Another well known story is about Penelope, the virtuous wife of Odysseus, who waited 10 years for her husband. When all believed that Odysseus was dead, men from near and far gathered to court to marry her. She made an agreement with her suitors to remarry as soon as she had completed the tapestry she was working on. She wove on it every day, and each night she unravelled the work she had done during the day.

Vase paintings showing Penelope in front of her loom portray her with a somewhat different loom from the two types already mentioned. It was similar to the vertical two-beam loom in that it was vertical, but instead of a beam at the bottom, it had weights tied to the threads. The weights can be seen behind Penelope and her son Telemachos on the vase painting. This type of loom was used from Archaic Greece to the early Roman Empire, but after the 2nd century AD the vertical two-beam loom had largely replaced this type of loom. In the Medieval period in Europe a more complex and efficient loom was introduced from China. In the 18th century weaving and spinning were among the first manual processes to be mechanised, and textile production played a crucial part in the industrialisation. Today, large parts of textile production has been out-sourced to parts of the world where labour is cheap; usually only luxury and very special textiles are produced in this part of the world.
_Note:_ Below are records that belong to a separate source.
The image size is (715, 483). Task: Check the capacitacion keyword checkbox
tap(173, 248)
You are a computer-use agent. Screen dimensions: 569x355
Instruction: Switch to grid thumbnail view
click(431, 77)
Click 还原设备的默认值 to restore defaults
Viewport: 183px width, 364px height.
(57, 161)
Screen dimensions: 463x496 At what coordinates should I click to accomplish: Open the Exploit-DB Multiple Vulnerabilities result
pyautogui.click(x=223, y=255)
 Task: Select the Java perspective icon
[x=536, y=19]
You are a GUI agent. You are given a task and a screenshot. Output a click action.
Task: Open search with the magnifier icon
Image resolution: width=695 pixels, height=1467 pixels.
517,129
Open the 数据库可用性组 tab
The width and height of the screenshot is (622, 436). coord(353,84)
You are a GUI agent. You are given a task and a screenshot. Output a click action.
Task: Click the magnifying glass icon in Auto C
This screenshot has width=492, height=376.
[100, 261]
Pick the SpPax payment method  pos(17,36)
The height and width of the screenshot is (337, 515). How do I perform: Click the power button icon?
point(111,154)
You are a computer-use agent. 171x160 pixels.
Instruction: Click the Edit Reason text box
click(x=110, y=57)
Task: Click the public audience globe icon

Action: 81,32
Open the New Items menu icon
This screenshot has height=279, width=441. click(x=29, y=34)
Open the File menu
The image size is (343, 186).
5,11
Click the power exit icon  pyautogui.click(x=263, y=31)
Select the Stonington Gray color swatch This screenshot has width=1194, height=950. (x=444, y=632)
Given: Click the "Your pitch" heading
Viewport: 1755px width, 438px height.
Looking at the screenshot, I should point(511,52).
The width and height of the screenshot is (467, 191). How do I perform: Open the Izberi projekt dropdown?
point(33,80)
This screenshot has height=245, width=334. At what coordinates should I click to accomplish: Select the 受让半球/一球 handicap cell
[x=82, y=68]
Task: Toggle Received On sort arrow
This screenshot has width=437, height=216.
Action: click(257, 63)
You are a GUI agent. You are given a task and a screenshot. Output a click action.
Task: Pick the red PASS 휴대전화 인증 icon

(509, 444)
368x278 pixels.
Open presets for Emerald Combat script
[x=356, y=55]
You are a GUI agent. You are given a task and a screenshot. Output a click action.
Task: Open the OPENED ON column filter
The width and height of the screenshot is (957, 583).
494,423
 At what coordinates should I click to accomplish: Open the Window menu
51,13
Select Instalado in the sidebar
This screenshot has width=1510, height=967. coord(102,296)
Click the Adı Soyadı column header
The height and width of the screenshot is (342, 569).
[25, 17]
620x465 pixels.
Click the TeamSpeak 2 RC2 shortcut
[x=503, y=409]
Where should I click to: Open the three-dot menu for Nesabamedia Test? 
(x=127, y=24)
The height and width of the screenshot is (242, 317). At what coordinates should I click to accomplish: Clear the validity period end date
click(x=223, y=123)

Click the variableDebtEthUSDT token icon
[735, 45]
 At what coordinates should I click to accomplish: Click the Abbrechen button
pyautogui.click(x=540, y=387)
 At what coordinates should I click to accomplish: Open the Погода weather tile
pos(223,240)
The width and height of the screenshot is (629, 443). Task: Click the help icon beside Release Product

Weaving and spinning in private homes with the ancient tools could be found in some parts of Europe until the last century, but today only very specialised fabrics are produced at home/using ancient techniques, such as veils and sashes in France or the colourful kilim carpets of Turkey. These carpets are still today made on the vertical two-beam loom, which has an unbroken tradition of more than 4000 years, making it one of the oldest specialised technologies in use today.